Abstract

Abstract  This article interrogates the risk of historical artefacts in travel, emphasising especially on the construction of the risk of boundary‐crossing when museum exhibits travel abroad through “outbound” international travelling exhibitions. This follows the history of a controversial exhibition, the “Splendour of Imperial China”– held in 1996 that travelled from the National Palace Museum in Taipei which is renowned for its abundant and unique Chinese art collection to one of the most prominent museums on the global stage – the Metropolitan Museum of Art in New York. Drawing upon Mary Douglas's analysis of danger/risk and classification, this paper argues that the risk within the “outbound” international travelling exhibition is less ontological than constructed.

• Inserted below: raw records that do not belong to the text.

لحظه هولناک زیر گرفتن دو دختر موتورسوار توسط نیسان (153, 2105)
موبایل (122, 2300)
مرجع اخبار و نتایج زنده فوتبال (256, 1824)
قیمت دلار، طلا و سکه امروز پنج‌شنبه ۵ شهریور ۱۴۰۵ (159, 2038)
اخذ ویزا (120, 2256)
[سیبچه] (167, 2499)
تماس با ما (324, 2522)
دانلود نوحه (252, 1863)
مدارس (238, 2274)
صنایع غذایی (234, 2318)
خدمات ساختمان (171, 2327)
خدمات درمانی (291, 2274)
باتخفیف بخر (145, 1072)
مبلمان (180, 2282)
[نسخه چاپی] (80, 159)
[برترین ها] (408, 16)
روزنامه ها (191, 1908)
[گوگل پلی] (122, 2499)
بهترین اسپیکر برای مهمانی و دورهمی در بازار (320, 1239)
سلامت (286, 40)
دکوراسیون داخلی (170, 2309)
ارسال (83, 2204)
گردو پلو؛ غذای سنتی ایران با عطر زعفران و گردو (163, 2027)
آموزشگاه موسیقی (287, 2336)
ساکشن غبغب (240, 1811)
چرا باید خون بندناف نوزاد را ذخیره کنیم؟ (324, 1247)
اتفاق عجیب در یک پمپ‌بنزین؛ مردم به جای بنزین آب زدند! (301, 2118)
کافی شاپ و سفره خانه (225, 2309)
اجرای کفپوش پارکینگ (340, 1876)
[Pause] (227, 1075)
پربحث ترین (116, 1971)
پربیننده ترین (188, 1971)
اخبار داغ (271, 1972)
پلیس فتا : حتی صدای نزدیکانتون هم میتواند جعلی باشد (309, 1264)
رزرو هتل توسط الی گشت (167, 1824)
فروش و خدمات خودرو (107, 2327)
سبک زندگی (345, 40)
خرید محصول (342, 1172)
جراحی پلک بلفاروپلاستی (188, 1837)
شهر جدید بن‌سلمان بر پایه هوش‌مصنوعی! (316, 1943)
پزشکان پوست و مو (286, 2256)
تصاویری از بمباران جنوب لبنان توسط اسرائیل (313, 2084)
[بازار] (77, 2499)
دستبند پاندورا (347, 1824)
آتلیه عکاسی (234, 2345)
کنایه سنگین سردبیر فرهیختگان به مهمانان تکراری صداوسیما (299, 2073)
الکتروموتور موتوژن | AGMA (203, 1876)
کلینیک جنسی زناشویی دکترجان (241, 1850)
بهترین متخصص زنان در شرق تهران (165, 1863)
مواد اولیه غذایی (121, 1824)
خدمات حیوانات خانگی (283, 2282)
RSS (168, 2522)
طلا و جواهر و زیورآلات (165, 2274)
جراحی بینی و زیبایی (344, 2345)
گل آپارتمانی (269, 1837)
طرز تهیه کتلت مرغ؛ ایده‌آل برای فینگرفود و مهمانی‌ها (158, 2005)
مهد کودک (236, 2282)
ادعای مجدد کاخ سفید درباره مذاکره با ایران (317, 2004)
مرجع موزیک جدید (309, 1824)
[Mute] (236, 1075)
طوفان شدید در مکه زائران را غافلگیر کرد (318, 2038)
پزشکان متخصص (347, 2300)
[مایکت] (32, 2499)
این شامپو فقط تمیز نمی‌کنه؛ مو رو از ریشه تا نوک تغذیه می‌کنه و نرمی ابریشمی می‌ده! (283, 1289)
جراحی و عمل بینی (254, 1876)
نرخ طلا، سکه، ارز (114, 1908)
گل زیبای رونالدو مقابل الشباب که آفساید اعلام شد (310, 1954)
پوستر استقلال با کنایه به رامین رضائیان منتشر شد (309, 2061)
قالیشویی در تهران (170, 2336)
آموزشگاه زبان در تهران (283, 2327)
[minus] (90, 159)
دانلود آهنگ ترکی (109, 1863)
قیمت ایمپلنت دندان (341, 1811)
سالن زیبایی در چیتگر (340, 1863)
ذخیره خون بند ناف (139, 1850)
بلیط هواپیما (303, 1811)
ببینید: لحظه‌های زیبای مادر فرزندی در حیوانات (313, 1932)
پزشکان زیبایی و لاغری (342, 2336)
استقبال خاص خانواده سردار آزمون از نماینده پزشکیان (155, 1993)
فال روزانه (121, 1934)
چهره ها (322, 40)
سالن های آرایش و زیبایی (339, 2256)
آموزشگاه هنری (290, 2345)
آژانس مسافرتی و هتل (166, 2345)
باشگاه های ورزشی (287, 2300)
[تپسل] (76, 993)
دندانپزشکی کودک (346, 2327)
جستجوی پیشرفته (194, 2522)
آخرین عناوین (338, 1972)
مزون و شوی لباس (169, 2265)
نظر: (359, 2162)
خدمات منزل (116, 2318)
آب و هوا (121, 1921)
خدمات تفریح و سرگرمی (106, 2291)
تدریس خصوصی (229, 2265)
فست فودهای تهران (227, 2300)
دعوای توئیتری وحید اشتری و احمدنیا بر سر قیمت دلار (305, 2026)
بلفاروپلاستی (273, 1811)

Often the controversy over the risk re‐delineates the boundary between “us” and “them”. This article, first of all, examines the power‐laden relationship, regulated by the struggle of the global museum field, when museum experts at home and abroad co‐write the risk of an exhibition's travel in the language of insurance calculation. Second, it analyses the laymen's protesting discourses against the historical artefacts' overseas travel through outbound international travelling exhibition. The protest which appropriated the “keeping‐while‐giving” logic of exchange, and backed up with both national sentiments and international symbolic sources, rendered the exhibition a hot potato. Finally, it interrogates how the settled outbound travelling exhibition actually renders the museum collection reclassified and revalorized according to their suitability for overseas travel.